(Set exercise): Convert every line of the listing below into a JSON list of strings, one string per line, omitting blank lines and leaving out the pictures.
========
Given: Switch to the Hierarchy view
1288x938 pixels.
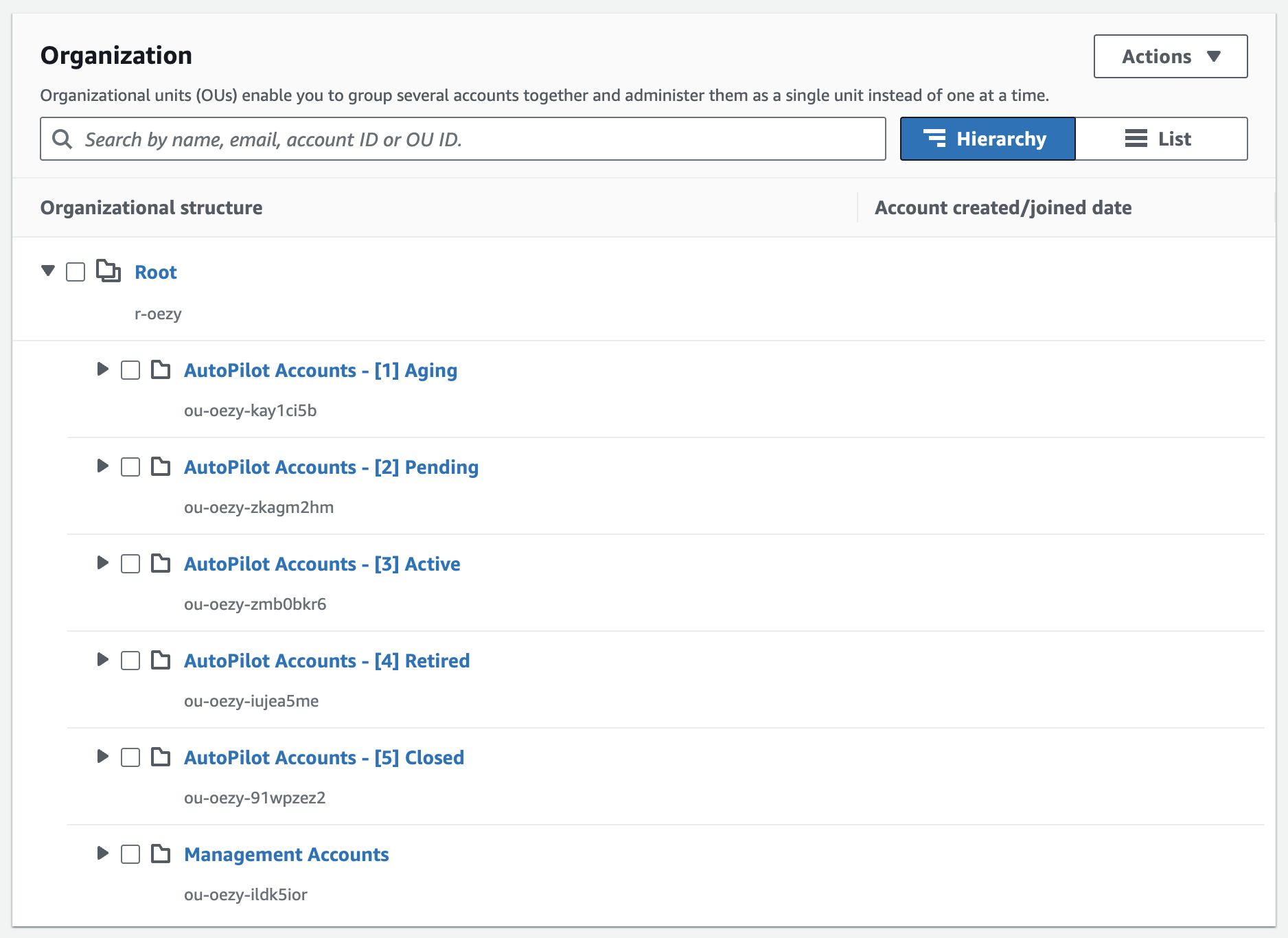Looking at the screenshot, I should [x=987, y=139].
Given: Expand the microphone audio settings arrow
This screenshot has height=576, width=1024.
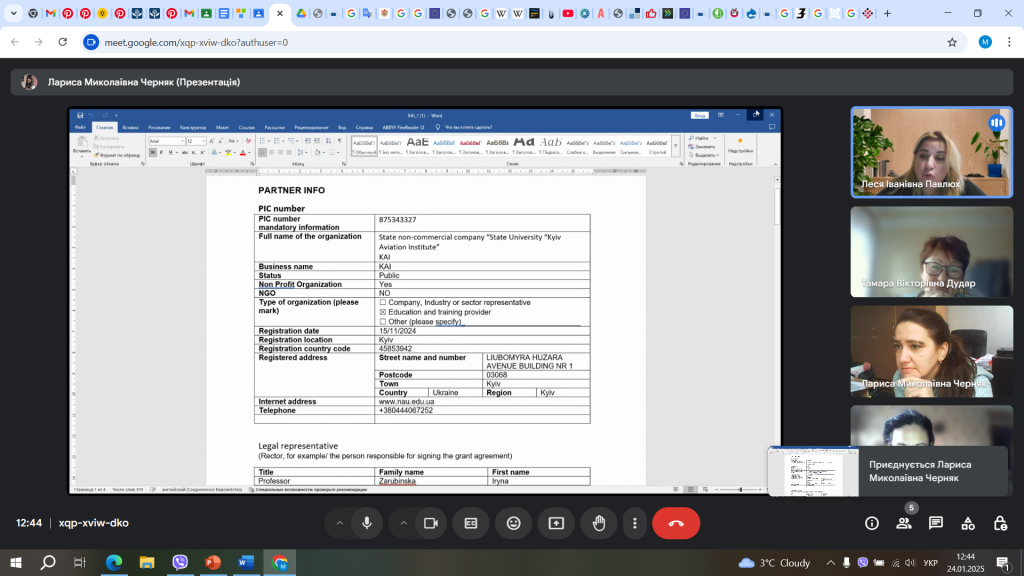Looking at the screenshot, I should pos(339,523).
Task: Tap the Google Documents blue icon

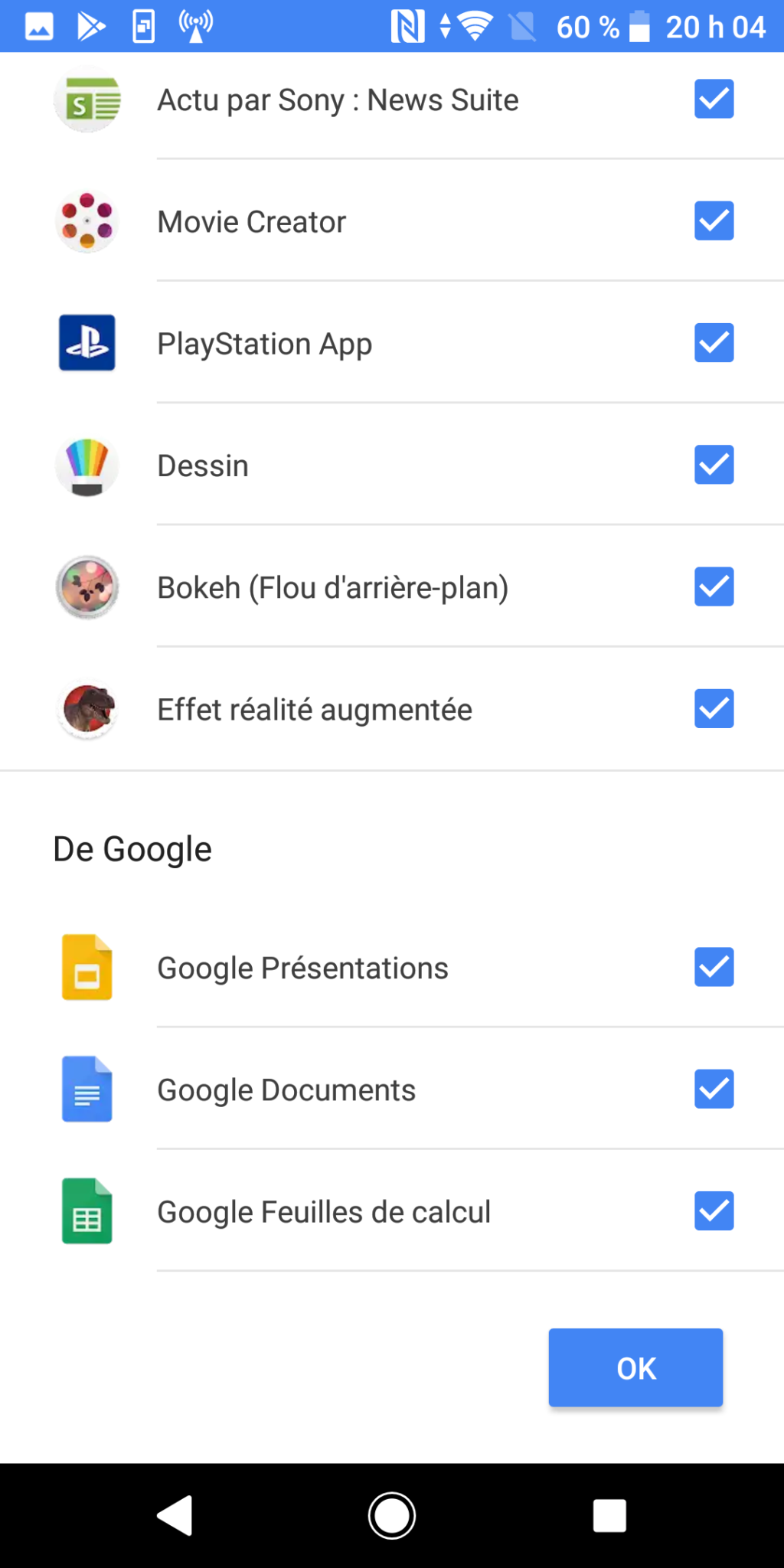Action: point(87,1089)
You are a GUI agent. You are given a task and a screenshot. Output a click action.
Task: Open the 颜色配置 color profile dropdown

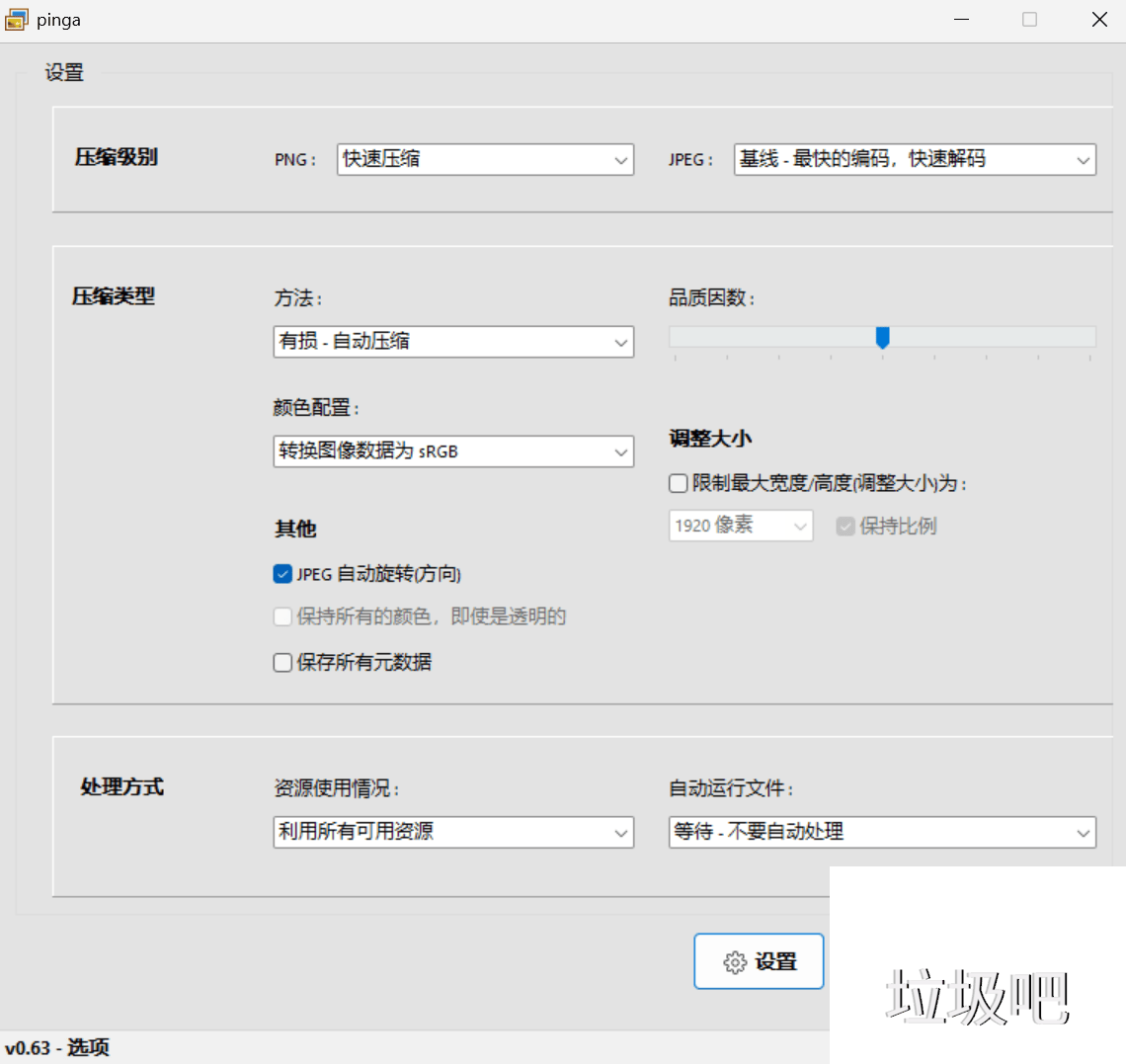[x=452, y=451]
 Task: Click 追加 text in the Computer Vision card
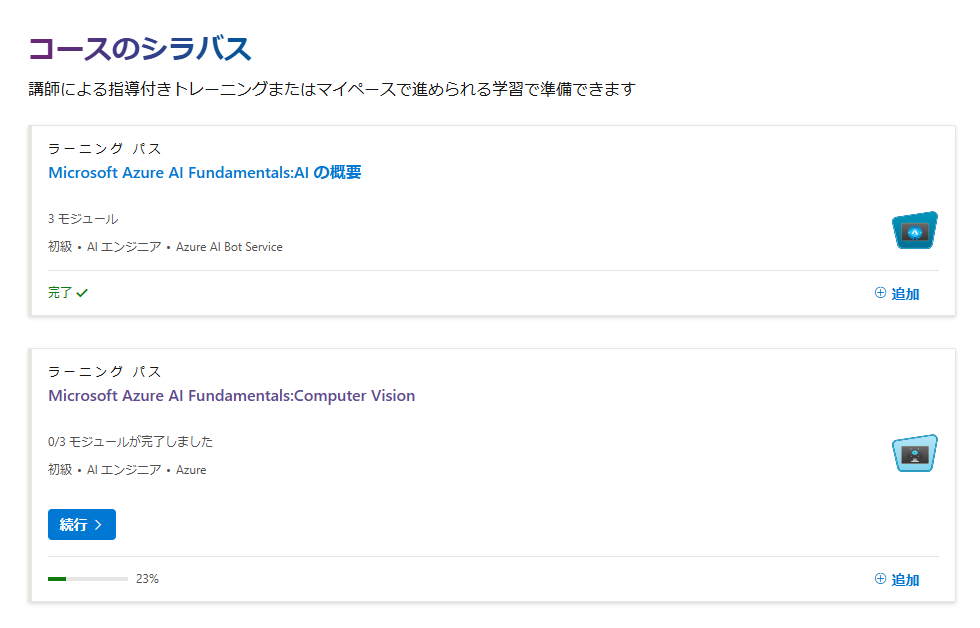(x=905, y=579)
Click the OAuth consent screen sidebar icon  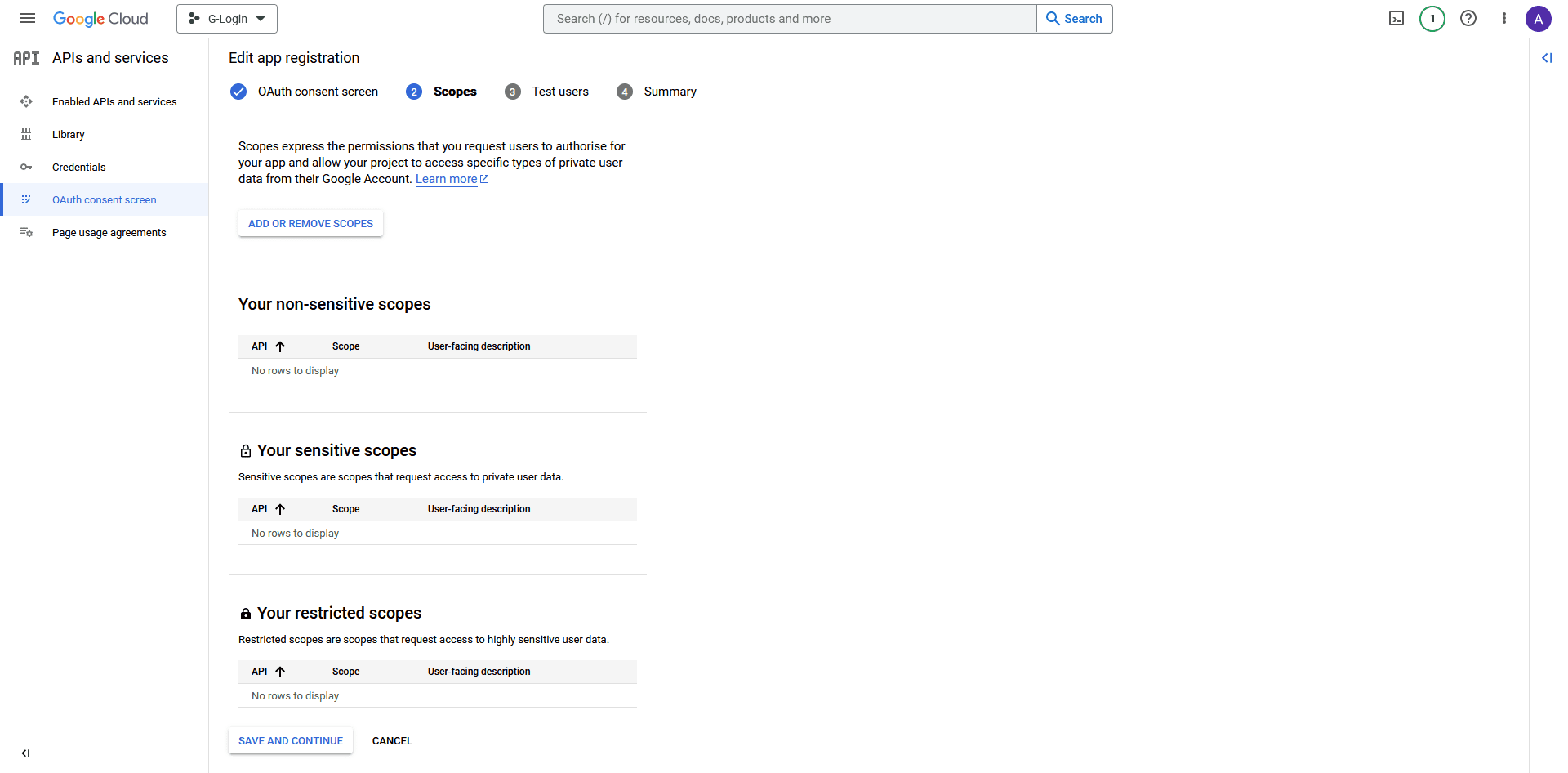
========
(Answer for this exercise):
[
  "Given: Switch to the Hierarchy view",
  "1288x938 pixels.",
  "Looking at the screenshot, I should [x=987, y=139].",
  "Given: Expand the microphone audio settings arrow",
  "This screenshot has height=576, width=1024.",
  "Looking at the screenshot, I should pos(339,523).",
  "Task: Tap the Google Documents blue icon",
  "Action: point(87,1089)",
  "You are a GUI agent. You are given a task and a screenshot. Output a click action.",
  "Task: Open the 颜色配置 color profile dropdown",
  "[x=452, y=451]",
  " Task: Click 追加 text in the Computer Vision card",
  "(x=905, y=579)",
  "Click the OAuth consent screen sidebar icon  "
]